Самолетный парк полка быстро восстанавливался, но летчиков не хватало. С нашего курса из 120 слушателей академии на фронтовой практике погибли два человека: Кузнецов и Ефименко.
Военно-воздушную академию я окончил в конце 1944 года. После защиты дипломных проектов основная масса выпускников была направлена во фронтовые части для прохождения дальнейшей службы в соответствии с полученной квалификацией — военного инженера-механика. В конце 1944 года при академии в связи с появлением перспектив развития реактивной авиации были созданы две небольшие группы для подготовки нужных специалистов в целях обеспечения учебного процесса в ВВА. Это было вызвано тем, что к концу войны появились самолеты с турбореактивными двигателями. Резко повысилась скорость полета таких самолетов и появилась необходимость в подготовке специалистов по турбореактивным двигателям. Возникли новые специфические проблемы, связанные с эксплуатацией нового поколения самолетов и двигателей.
Одна группа специализировалась в области транс— и сверхзвуковой аэрогазодинамики, другая — в области воздушно-реактивных двигателей. Группы были укомплектованы наиболее успевающими слушателями и рассчитаны на дополнительную подготовку в течение восьми месяцев. Я был зачислен в аэрогазодинамическую группу. За эти восемь месяцев нам были прочитаны курсы по газодинамике, теории пограничного слоя, теоретической и экспериментальной аэрогазодинамике, экспериментальным аэродинамическим установкам и средствам измерений при аэродинамических исследованиях. Лекции читали выдающиеся ученые того времени: Левинсон, Бураго, Закс, Пышнов, ученые Центрального аэрогидродинамического института и др. Спецкурс заканчивался выполнением дополнительного дипломного проекта на соответствующую новой квалификации тему. Практику я проходил в ЦАГИ, руководителем дипломного проекта был ученый Мусиньянц.

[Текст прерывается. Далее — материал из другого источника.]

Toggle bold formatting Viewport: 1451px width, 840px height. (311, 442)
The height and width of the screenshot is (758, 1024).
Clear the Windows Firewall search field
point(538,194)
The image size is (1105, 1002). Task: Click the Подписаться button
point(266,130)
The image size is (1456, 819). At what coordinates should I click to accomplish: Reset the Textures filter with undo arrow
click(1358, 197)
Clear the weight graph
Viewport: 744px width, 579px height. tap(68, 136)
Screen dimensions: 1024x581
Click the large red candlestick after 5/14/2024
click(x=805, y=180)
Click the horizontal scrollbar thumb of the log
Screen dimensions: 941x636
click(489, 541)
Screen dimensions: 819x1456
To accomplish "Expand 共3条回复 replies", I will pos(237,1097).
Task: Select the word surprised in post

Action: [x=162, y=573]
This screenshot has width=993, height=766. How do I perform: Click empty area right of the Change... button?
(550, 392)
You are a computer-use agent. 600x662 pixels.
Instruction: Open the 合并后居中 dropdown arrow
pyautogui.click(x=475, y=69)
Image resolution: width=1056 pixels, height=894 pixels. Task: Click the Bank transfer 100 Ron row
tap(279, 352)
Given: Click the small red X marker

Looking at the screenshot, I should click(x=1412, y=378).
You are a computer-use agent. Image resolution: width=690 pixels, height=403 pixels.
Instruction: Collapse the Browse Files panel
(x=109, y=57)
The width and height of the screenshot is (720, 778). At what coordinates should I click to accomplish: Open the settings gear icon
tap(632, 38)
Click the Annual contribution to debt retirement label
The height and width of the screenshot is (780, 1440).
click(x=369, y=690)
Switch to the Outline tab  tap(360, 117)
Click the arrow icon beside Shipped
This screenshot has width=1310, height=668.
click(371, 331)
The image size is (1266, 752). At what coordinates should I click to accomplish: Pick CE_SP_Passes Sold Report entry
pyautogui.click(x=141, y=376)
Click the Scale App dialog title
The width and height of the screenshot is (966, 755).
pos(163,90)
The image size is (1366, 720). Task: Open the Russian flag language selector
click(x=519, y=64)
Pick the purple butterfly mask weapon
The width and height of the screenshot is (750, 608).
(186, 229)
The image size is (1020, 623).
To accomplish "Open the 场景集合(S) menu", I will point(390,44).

Мне был задан проект шестикомпонентных автоматических аэродинамических весов для имеющейся в академии трансзвуковой аэродинамической трубы. Эту задачу я решил с помощью рычажной весовой системы, приводящей все силы и моменты к заданному центру тяжести модели самолета. Измерения производились автоматическими рейтерными измерителями сил, выдающими автоматически результаты на печать. Проект был одобрен, и мне предложили на время его выполнения задержаться с поступлением в адъюнктуру, куда я был рекомендован как окончивший академию с отличием и занимающийся в процессе учебы научно-исследовательской работой в области прочности самолета. Меня зачислили старшим инженером кафедры аэродинамики академии. Но, как это бывает в жизни, планы часто меняются.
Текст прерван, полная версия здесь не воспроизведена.